渔业现代化杂志

• 论文 • 上一篇    下一篇

水族馆鱼类目标检测网络优化研究

  1. (1上海海洋大学信息学院,上海 201306;
    2中国水产科学研究院东海水产研究所,农业农村部渔业遥感重点实验室,上海 200090;
    3 上海峻鼎渔业科技有限公司,上海 200090;
    4 武汉纺织大学经济学院,湖北,武汉 430200)
  • 出版日期:2022-06-20 发布日期:2022-10-28
  • 通讯作者: 张胜茂(1976 — ),男,研究员,博士,研究方向:渔业数据挖掘、鱼类图像分析等。E-mail: ryshengmao@126.com
  • 作者简介:刘洋(1996—),男,硕士研究生,研究方向:鱼类图像分析、计算机视觉等。E-mail:yangzai126@126.com
  • 基金资助:
    国家自然科学基金重点项目(61936014);中国水产科学研究院基本科研业务费(2020TD82);农村农业部渔业渔政管理局项目(17200020);

Research on optimization of aquarium fish target detection network

  1. (1 College of Information, Shanghai Ocean University, shanghai, 201306, China;
    2 Key Laboratory of Fisheries Remote Sensing Ministry of Agriculture and Rural Affairs; East China Sea Fisheries Research Institute, Chinese Academy of Fishery Sciences, Shanghai 200090, China;
    3 Shanghai Junding Fishery Science and Technology Co. Ltd., Shanghai, 200090, China;
    4 Wuhan Textile University, Wuhan, 430200, Hubei, China)
  • Online:2022-06-20 Published:2022-10-28

摘要: 基于深度学习的目标检测与识别在渔业养殖的应用中,存在数据集质量低,网络计算复杂度高、推理速度慢等问题,不易满足高实时性应用场景。本研究收集并标注83种水族馆鱼类的10 042张图像数据集,在保证目标检测和识别能力、降低网络计算复杂度、提高推理速度的情况下,探究网络的优化方法。利用“深度可分离卷积”重新设计YoloV4网络的主干网络(backbone)对比Mixup、Cutmix、 Mosaic等不同数据增强方式及Mish、Swish、 ELU等不同激活函数对网络的优化效果。根据对比结果择优选择数据增强方式、激活函数的组合用于优化网络。结果显示:根据该方法优化的网络在测试集上的预测精确率达到94.37%,计算复杂度(BFLOPS)仅为5.47, 相较YoloV4降低了93.99%。研究表明,本研究优化网络的方法,能够在保证检测与识别精确率的前提下,大幅降低网络计算复杂度、提高推理速度,为高实时性应用场景的鱼类目标检测与识别提供了参考。

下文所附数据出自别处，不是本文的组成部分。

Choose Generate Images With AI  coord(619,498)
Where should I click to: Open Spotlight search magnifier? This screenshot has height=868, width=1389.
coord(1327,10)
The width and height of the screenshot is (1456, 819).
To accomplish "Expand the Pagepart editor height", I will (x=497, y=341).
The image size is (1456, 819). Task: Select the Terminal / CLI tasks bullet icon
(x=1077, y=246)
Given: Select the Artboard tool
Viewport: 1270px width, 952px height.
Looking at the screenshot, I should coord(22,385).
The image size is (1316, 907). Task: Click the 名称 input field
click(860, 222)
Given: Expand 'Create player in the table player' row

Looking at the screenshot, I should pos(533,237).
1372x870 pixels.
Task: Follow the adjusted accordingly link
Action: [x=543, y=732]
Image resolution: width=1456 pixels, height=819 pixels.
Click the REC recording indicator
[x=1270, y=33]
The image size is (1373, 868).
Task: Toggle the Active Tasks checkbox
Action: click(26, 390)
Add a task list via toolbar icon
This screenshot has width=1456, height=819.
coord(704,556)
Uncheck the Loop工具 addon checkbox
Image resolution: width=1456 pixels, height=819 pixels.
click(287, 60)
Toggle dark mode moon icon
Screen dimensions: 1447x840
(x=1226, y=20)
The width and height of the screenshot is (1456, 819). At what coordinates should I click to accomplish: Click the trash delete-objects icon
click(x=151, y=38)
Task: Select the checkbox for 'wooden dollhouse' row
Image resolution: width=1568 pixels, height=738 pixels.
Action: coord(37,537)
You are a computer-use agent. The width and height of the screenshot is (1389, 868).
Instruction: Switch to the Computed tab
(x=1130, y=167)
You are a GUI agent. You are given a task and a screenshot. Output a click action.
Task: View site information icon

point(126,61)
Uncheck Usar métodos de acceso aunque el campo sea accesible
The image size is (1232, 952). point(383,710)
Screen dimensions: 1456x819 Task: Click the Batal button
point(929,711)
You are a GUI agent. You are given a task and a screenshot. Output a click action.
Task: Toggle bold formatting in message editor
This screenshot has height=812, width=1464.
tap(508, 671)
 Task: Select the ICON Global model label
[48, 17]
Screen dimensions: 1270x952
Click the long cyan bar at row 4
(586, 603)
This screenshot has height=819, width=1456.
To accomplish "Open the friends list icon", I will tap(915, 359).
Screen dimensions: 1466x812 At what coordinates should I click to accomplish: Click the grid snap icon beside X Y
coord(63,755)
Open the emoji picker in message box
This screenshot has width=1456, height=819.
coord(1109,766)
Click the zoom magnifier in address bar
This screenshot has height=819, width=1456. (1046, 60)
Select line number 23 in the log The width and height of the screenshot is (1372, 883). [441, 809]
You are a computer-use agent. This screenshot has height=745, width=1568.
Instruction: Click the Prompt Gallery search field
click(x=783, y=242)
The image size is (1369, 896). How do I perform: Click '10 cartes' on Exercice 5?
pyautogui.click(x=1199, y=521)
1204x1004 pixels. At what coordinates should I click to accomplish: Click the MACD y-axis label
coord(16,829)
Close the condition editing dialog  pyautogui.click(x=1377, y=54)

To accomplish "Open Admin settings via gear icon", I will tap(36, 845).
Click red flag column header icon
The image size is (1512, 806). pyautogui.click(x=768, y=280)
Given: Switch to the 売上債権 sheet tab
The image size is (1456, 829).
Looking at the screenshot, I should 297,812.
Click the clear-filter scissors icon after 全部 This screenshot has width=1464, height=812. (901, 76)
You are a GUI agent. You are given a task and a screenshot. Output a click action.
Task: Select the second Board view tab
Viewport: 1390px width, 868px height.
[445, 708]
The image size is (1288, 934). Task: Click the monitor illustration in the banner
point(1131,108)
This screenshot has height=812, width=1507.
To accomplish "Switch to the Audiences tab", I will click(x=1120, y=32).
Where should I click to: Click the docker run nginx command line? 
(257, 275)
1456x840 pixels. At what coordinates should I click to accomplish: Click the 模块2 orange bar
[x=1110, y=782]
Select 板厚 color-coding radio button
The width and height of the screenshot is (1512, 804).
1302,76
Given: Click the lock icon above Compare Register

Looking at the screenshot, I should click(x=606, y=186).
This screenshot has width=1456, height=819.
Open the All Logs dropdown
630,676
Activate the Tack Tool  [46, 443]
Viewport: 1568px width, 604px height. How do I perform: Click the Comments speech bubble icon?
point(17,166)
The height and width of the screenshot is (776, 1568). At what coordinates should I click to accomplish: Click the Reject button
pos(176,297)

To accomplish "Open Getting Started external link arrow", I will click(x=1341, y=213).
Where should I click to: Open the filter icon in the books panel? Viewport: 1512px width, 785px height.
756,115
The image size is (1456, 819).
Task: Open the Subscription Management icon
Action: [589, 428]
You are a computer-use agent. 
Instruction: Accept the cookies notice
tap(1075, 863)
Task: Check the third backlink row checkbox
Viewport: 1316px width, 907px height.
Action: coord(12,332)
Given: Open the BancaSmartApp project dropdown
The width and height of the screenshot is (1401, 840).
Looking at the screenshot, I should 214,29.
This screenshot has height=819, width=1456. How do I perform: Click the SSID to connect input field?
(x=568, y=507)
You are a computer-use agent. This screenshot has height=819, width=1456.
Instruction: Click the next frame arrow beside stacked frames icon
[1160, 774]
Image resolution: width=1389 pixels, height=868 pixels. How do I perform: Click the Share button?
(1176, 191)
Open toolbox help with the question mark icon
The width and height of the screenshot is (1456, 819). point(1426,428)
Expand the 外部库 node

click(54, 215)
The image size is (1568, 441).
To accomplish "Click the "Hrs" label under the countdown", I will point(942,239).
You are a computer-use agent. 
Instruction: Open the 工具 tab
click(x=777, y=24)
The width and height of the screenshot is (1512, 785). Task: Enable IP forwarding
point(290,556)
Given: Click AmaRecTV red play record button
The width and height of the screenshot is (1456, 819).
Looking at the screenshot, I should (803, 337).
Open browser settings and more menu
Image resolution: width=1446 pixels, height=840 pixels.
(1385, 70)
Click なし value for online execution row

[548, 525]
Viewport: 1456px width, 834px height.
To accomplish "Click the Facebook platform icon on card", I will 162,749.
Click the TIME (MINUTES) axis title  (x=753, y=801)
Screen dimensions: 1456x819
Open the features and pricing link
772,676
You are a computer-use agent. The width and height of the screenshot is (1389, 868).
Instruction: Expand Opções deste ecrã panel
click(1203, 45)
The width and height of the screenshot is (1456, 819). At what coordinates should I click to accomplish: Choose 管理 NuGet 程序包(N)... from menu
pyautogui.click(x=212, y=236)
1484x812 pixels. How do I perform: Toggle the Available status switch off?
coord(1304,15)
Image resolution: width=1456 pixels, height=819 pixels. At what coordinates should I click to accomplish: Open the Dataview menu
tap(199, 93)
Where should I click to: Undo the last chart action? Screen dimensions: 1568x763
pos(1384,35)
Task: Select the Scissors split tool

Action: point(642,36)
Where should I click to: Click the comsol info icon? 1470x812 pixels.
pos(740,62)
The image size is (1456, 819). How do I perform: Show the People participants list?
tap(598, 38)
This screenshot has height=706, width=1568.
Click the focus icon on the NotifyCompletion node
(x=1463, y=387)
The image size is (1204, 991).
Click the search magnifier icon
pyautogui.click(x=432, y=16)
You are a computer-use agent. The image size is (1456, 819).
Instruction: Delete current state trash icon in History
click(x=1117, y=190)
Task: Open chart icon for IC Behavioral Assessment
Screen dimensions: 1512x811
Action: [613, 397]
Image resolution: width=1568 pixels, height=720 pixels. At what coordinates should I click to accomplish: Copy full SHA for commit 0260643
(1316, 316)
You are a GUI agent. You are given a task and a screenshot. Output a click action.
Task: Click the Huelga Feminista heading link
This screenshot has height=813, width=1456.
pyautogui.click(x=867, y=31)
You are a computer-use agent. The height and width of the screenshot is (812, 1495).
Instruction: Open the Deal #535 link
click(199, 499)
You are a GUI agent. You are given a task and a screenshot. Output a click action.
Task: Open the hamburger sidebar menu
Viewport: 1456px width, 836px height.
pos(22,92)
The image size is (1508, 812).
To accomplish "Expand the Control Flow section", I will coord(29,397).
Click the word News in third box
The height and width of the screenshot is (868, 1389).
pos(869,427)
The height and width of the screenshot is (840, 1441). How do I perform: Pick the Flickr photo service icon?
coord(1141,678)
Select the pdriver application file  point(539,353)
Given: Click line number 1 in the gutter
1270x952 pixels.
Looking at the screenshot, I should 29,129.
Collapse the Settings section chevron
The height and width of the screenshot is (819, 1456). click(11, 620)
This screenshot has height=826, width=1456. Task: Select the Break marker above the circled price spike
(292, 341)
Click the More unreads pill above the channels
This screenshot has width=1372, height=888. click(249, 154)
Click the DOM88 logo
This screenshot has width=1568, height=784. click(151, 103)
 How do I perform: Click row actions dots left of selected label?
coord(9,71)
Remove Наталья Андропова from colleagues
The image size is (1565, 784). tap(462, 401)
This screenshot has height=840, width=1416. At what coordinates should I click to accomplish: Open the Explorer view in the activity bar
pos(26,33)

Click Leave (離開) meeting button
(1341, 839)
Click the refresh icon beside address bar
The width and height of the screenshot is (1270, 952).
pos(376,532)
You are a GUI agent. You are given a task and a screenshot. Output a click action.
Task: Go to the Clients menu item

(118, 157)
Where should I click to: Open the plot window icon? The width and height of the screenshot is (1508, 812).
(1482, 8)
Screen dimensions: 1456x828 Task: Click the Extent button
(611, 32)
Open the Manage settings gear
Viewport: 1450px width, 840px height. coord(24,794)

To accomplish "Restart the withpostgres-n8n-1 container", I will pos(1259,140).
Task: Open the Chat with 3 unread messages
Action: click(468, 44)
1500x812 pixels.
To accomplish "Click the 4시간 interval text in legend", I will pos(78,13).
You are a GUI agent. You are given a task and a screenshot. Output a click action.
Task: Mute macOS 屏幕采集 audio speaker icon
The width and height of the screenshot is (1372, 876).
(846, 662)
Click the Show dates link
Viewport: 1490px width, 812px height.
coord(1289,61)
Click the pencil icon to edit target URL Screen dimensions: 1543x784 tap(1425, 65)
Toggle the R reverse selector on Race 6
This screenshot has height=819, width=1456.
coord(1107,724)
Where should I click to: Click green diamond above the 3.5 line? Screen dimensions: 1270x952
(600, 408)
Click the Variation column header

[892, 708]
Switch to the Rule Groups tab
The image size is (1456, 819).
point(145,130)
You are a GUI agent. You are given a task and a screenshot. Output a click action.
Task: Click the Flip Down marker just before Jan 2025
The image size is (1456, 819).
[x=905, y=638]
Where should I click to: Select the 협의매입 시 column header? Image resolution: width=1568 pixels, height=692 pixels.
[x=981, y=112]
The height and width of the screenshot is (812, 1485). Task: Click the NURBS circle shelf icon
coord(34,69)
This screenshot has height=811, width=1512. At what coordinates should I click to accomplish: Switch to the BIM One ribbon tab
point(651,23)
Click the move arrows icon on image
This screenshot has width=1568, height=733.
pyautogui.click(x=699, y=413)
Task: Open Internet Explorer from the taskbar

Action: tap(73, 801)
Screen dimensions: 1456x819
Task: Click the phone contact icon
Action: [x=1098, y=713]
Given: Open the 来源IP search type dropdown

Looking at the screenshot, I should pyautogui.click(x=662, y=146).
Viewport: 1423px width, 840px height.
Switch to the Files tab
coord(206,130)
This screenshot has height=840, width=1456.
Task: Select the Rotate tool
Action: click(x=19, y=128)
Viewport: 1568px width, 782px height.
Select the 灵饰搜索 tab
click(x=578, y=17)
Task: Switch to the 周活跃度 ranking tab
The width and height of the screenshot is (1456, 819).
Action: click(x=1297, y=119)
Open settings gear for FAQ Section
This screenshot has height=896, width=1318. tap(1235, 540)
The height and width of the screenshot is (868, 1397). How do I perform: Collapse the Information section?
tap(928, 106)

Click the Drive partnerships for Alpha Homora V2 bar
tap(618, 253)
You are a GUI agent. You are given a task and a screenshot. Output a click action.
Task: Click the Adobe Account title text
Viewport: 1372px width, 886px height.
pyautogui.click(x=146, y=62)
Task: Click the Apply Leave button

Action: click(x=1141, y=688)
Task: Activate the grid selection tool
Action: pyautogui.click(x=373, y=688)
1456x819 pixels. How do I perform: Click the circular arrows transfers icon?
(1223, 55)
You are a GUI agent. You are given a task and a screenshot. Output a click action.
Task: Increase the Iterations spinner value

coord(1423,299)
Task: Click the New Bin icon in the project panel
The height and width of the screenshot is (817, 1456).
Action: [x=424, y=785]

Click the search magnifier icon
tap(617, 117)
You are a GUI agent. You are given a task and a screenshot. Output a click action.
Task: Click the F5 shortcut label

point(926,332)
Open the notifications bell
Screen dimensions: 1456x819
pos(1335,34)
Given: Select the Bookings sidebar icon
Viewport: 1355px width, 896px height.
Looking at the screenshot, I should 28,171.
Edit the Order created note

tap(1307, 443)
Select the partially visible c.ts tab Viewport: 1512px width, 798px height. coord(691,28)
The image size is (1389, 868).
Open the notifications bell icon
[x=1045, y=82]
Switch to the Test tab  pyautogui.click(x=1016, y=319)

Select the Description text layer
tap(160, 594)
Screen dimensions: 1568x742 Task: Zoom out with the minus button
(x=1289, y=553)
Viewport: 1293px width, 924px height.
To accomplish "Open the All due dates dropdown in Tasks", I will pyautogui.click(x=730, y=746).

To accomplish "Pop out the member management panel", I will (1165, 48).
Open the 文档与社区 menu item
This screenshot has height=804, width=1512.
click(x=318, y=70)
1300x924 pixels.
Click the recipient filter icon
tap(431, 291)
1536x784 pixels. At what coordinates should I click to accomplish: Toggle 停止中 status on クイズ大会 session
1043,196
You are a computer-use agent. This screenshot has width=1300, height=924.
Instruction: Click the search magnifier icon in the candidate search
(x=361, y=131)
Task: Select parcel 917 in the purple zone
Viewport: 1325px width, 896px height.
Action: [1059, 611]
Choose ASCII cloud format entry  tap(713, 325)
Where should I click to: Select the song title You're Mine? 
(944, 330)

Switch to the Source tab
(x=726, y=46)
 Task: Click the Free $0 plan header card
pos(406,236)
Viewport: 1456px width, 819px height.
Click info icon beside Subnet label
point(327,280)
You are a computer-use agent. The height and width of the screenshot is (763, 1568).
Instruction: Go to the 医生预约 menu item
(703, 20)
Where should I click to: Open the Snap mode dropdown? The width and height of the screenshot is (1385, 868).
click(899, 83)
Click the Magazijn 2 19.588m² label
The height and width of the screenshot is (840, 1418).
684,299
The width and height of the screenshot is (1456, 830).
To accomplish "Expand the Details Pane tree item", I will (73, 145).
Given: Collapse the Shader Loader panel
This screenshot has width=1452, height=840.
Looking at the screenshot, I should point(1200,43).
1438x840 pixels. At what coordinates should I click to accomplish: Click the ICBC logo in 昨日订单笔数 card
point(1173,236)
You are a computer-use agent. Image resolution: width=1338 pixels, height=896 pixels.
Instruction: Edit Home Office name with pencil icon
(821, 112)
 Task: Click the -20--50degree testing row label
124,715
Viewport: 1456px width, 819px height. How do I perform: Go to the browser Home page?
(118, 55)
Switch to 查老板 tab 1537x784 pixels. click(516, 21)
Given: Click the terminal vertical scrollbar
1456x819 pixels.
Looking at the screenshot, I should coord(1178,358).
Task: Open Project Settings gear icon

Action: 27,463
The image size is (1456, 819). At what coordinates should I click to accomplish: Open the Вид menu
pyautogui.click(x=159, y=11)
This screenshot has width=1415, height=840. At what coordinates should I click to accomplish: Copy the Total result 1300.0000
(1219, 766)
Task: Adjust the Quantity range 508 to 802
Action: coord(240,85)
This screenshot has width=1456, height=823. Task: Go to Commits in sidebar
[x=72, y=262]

关键词: 目标检测, 目标识别, 深度学习, Yolo网络, 数据增强, 网络优化

Abstract: The application of target detection and recognition based on deep learning in aquaculture has problems such as low data set quality, high network computing complexity, and slow inference speed, which is not easy to meet high real-time application scenarios. This study collected and annotated 10,042 image datasets of 83 species of aquarium fish, and then explored network optimization methods on the basis of ensuring target detection and recognition capabilities, reducing network computational complexity, and improving inference speed. Redesign the backbone network of YoloV4 network using "depth separable convolution" and compare the optimization effects of different data enhancement methods such as Mixup, Cutmix, Mosaic, Mish, Swish, and ELU on the network. According to the comparison results, the combination of data enhancement method and activation function is selected to optimize the network. The results show that the prediction accuracy of the network optimized by this method on the test set reaches 94.37%, and the computational complexity (BFLOPS) is only 5.47, 93.99% lower than that of YoloV4. The result shows that the method of optimizing the network in this study can greatly reduce the computational complexity of the network and improve the inference speed on the premise of ensuring the accuracy of detection and recognition, which provides a reference for fish target detection and recognition in high real-time application scenarios.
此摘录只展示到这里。